**EXERCISE INSTRUCTIONS**
Express the lines of the entries below as a Markdown table with the columns Row and Line, leaving out blank lines. Include only the stretch that starts with the line containing "Close the term panel with X" and runs through the line containing "Open the 微文档", both included.

**MATERIAL FOR THIS TASK**
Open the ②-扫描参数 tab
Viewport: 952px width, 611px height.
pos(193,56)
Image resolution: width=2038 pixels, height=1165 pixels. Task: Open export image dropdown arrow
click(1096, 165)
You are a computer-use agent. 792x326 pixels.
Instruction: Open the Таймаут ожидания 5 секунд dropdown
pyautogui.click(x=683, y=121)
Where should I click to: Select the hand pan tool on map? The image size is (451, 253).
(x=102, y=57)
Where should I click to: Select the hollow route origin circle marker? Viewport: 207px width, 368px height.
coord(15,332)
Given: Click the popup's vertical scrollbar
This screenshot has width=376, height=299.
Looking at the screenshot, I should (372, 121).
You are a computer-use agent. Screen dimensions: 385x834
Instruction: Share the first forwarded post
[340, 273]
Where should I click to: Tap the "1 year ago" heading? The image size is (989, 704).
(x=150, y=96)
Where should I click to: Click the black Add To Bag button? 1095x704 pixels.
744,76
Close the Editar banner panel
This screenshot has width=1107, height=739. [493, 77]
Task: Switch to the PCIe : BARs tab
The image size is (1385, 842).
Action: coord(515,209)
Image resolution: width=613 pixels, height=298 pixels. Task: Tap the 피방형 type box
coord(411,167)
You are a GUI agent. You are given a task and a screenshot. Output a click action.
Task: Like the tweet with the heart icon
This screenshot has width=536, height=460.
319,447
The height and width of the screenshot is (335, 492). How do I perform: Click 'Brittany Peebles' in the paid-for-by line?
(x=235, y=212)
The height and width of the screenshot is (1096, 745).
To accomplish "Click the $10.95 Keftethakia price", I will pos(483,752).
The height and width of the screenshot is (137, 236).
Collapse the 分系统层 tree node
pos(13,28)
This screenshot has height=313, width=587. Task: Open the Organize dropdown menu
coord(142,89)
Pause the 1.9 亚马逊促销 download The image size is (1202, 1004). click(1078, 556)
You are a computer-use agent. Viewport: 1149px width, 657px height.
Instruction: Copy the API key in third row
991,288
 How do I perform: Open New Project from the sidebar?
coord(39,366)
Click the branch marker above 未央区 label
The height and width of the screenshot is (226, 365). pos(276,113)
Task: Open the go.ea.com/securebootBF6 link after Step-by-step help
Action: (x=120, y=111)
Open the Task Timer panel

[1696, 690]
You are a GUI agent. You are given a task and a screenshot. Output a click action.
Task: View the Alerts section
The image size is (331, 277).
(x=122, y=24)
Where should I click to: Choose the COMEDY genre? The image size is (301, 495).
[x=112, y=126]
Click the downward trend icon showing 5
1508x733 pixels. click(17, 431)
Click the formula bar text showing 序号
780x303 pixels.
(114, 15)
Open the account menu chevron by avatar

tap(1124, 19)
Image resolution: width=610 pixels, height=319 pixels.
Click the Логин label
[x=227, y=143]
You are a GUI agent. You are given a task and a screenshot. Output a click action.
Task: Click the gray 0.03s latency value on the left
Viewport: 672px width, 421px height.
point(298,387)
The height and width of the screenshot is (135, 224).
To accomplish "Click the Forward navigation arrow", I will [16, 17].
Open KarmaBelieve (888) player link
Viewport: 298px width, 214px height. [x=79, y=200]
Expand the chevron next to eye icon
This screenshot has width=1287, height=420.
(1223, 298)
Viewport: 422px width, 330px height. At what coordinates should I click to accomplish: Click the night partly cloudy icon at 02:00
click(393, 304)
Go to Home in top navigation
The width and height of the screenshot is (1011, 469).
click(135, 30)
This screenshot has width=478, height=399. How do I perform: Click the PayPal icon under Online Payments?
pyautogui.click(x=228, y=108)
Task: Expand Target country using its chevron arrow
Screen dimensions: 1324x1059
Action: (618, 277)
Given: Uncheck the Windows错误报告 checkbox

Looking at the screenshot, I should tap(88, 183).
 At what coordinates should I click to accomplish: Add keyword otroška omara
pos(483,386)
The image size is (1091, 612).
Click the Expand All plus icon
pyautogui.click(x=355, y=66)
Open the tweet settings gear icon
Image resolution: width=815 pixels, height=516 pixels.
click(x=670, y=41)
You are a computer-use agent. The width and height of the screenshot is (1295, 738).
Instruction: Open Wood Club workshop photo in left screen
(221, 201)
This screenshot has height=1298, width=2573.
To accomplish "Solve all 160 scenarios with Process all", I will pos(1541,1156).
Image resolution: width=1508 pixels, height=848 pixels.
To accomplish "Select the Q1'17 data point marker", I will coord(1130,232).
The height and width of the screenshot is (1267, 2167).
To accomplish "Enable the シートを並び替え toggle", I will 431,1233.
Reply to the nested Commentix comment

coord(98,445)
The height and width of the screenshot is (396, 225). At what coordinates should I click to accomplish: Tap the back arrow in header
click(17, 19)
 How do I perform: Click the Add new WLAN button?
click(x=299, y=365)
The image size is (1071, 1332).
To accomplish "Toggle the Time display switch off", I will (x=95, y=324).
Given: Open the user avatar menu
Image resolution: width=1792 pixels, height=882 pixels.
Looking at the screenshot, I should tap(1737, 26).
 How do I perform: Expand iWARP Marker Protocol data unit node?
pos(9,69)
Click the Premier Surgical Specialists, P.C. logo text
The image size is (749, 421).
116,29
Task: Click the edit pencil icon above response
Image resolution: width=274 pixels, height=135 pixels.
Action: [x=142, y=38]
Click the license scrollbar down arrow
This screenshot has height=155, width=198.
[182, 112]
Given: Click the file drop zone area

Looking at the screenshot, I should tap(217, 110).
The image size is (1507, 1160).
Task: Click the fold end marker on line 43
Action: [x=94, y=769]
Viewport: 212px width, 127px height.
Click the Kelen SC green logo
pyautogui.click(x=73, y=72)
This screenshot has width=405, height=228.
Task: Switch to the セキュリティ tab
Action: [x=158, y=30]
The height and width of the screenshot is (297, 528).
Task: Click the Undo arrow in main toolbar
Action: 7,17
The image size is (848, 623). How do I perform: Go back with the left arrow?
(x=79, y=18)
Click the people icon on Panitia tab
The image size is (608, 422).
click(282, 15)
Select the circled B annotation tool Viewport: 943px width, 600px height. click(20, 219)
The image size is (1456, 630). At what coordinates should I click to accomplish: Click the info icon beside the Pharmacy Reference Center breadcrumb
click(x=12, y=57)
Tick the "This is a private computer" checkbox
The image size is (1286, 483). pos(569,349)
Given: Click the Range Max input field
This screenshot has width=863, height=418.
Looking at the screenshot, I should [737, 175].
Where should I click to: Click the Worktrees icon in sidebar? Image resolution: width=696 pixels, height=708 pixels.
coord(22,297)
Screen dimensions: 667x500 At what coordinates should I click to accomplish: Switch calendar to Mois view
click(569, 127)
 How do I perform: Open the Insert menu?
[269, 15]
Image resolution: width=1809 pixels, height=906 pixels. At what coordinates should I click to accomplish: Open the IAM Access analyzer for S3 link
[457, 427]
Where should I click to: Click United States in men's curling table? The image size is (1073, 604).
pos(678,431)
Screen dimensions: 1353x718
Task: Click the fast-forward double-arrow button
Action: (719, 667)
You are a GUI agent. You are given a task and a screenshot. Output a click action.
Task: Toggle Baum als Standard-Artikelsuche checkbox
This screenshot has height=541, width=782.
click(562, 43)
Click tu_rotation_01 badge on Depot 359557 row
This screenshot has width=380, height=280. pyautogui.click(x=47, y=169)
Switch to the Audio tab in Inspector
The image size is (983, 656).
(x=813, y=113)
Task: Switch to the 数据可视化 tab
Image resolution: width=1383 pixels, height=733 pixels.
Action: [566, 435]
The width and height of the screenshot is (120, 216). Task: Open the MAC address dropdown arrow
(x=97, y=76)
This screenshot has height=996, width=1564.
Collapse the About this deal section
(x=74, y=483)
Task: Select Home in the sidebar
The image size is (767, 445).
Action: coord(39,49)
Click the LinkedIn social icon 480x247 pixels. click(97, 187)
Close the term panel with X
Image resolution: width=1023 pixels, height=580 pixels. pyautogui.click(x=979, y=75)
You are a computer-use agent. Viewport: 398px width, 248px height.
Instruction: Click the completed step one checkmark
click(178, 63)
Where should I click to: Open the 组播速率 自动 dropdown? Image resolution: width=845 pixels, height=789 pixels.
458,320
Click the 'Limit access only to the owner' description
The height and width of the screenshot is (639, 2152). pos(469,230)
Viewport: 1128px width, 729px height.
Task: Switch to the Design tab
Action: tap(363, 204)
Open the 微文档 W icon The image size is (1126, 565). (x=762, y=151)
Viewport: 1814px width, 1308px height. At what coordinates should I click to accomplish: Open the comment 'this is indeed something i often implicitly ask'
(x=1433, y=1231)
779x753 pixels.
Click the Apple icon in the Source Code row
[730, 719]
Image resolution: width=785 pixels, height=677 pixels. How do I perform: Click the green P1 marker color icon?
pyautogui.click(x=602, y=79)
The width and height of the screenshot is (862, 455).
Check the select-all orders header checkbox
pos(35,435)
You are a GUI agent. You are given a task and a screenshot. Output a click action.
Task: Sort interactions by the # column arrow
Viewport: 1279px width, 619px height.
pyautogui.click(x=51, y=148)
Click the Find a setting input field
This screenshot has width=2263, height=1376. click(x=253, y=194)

**SOLVED EXERCISE**
| Row | Line |
|---|---|
| 1 | Close the term panel with X |
| 2 | Image resolution: width=1023 pixels, height=580 pixels. pyautogui.click(x=979, y=75) |
| 3 | You are a computer-use agent. Viewport: 398px width, 248px height. |
| 4 | Instruction: Click the completed step one checkmark |
| 5 | click(178, 63) |
| 6 | Where should I click to: Open the 组播速率 自动 dropdown? Image resolution: width=845 pixels, height=789 pixels. |
| 7 | 458,320 |
| 8 | Click the 'Limit access only to the owner' description |
| 9 | The height and width of the screenshot is (639, 2152). pos(469,230) |
| 10 | Viewport: 1128px width, 729px height. |
| 11 | Task: Switch to the Design tab |
| 12 | Action: tap(363, 204) |
| 13 | Open the 微文档 W icon The image size is (1126, 565). (x=762, y=151) |